EXERCISE
Reproduce the part of the passage on obscenity legislation starting with "Why, then, in" and going on through "for suppressing pornography.".

GIVEN PASSAGE
Why, then, in the face of the history of pornography and the futility of attempting to suppress it by legislation, do we, at this curious moment, seek yet tighter control? Why has it come about at this moment? Is the real motivation the elimination of lacuna in the present law? Is there a widespread demand for the suppression of pornography? We know that there are always the vociferous minority groups, but the only fact we seem to have learned this afternoon is that there is a widespread demand for pornography—we are told of a million copies and of 300,000 copies being seized. As I understand it, there is a widespread demand, but not a widespread demand for suppressing pornography.
Why is it that we suddenly get a puritanical reaction of this character? Why do the Government suddenly wish to clothe themselves in whiter-than-white? Is this an attempt to blot out the opprobrium attributed to them by the Profumo and Keeler scandal? Is that the reaction that has led to this stupid prosecution of "Fanny Hill", begun in such an absurd manner in the wrong place at the wrong time? Are 1190 the Government, after last year's squalor and deceits and lies, seeking to parade now as a Government strongly concerned to protect the nation from any of the aberrations of these unhappy, wretched voyeurs? I find this puritanical reaction mere sordid, more replete with humbug, than the miserable events that I think have prompted this ostentatious display of restrictive morality.
All that repressive obscenity legislation achieves is, as all history proves, the emasculation of literature and the driving of pornography underground, where it is miserably served by the least of writing talent. Prohibition inevitably gives such wretched pornography an attraction that it would not earn on its merits, and makes purveyors set high prices on their wares to compensate for the inevitable and growing risks that legislation of this kind would introduce.

SUPPLIED ENTRIES
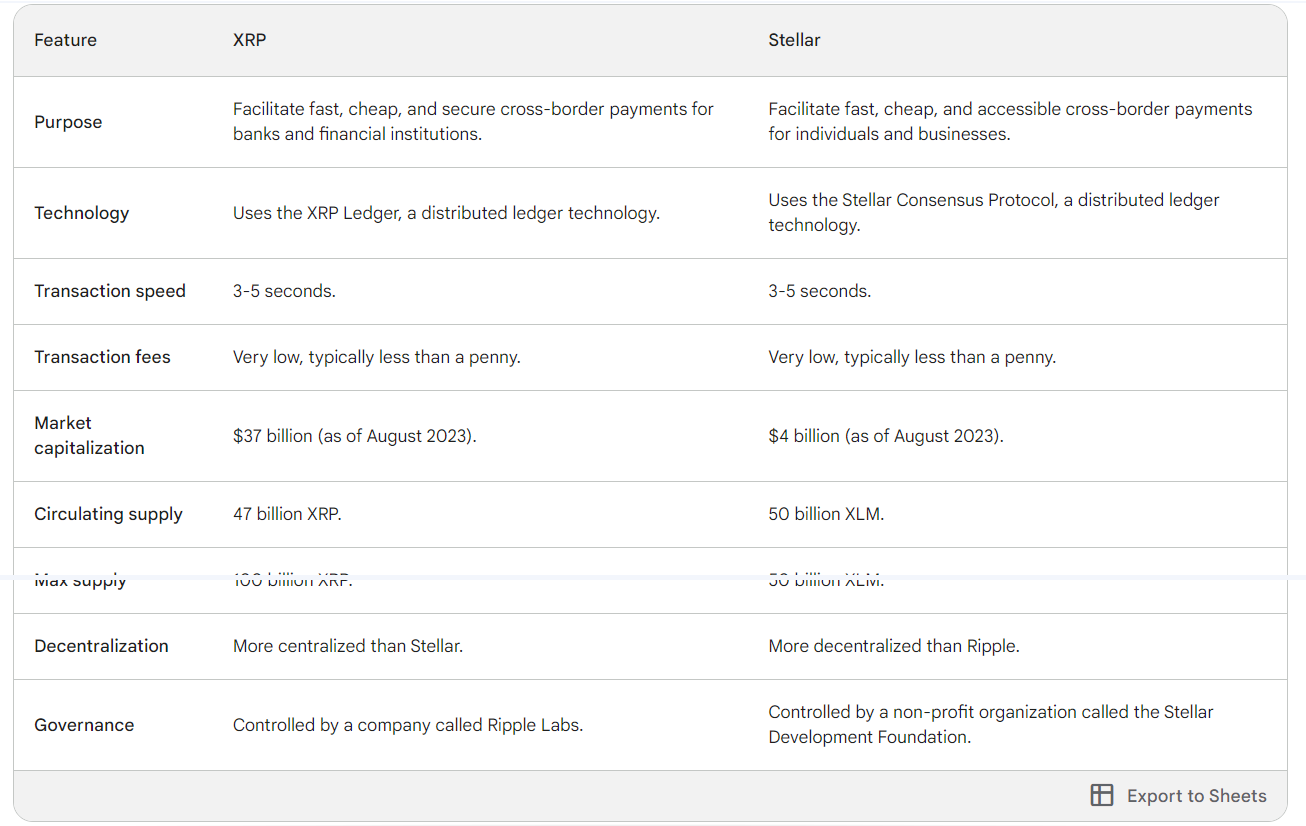Click the Stellar column header
This screenshot has width=1306, height=826.
(794, 40)
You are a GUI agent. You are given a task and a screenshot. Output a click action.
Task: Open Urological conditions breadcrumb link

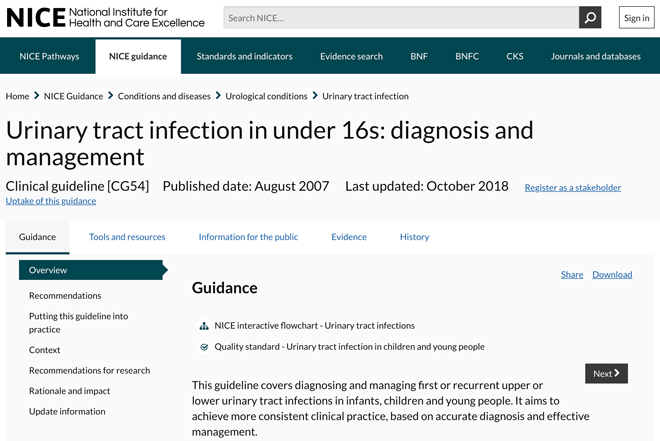click(266, 96)
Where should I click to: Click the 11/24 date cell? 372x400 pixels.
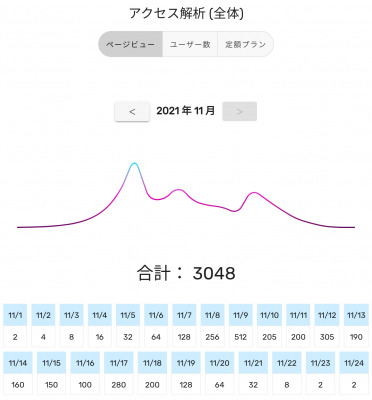click(x=354, y=374)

SOLUTION TO THIS TASK
Why, then, in the face of the history of pornography and the futility of attempting to suppress it by legislation, do we, at this curious moment, seek yet tighter control? Why has it come about at this moment? Is the real motivation the elimination of lacuna in the present law? Is there a widespread demand for the suppression of pornography? We know that there are always the vociferous minority groups, but the only fact we seem to have learned this afternoon is that there is a widespread demand for pornography—we are told of a million copies and of 300,000 copies being seized. As I understand it, there is a widespread demand, but not a widespread demand for suppressing pornography.